** INFORMATION GIVEN **
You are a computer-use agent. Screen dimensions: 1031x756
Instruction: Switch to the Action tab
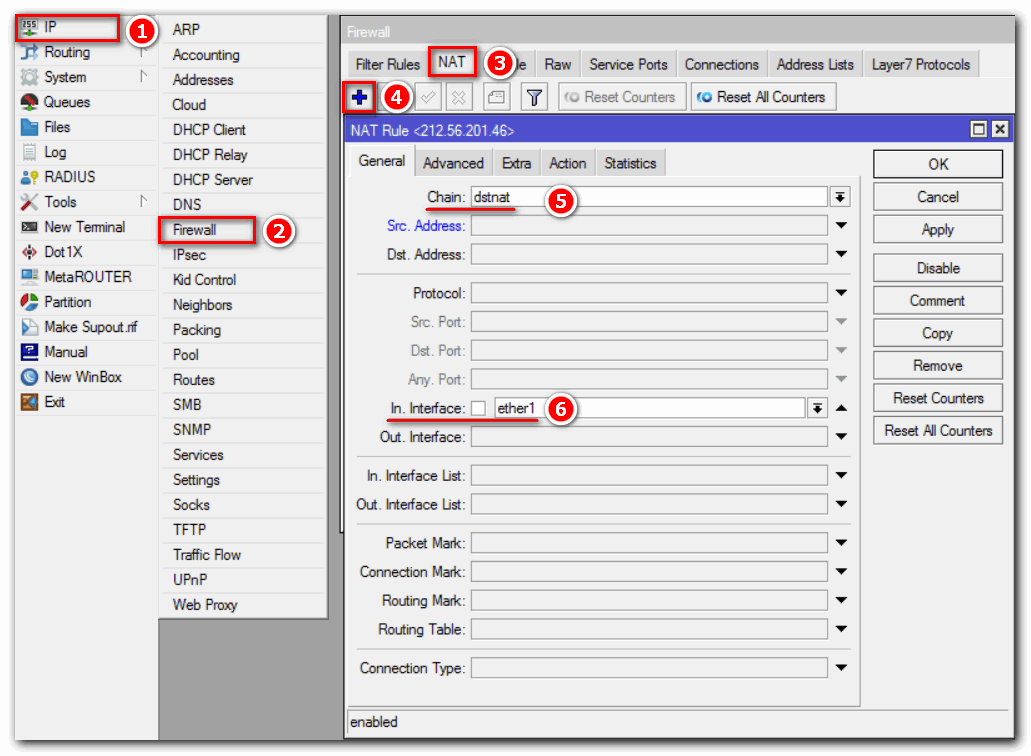coord(568,163)
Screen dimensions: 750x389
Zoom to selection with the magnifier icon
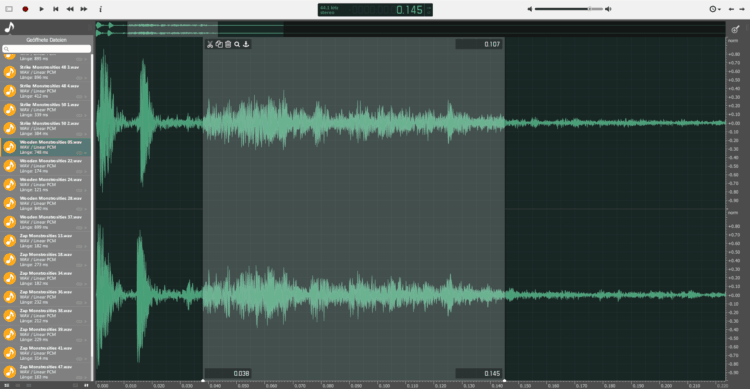point(237,44)
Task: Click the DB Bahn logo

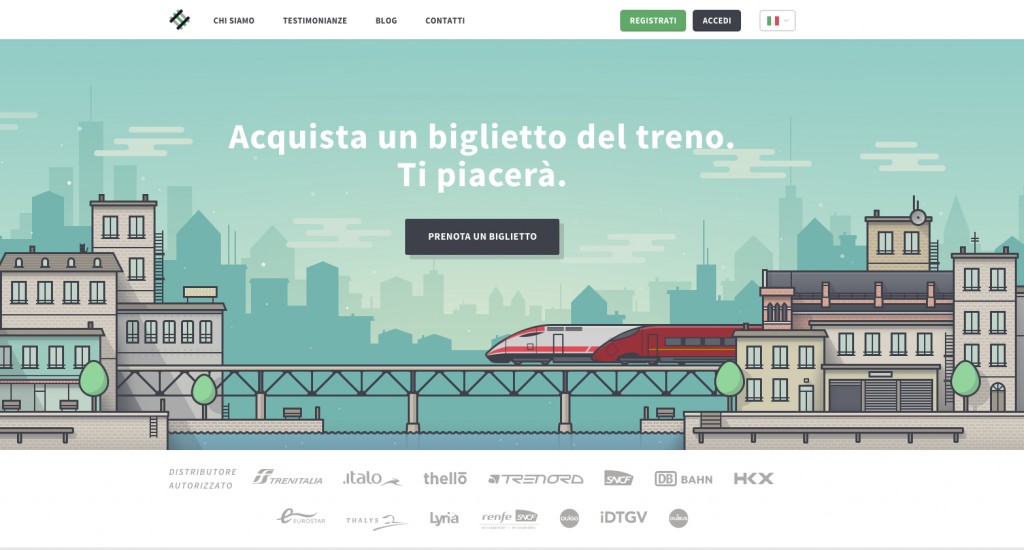Action: coord(684,479)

** WORK TASK **
Copy every line above exactly, leaving no picture in the copy.

** EXPECTED ANSWER **
You are a computer-use agent. Screen dimensions: 1031x756
Instruction: Switch to the Action tab
coord(568,163)
Screen dimensions: 750x389
Zoom to selection with the magnifier icon
point(237,44)
Task: Click the DB Bahn logo

Action: coord(684,479)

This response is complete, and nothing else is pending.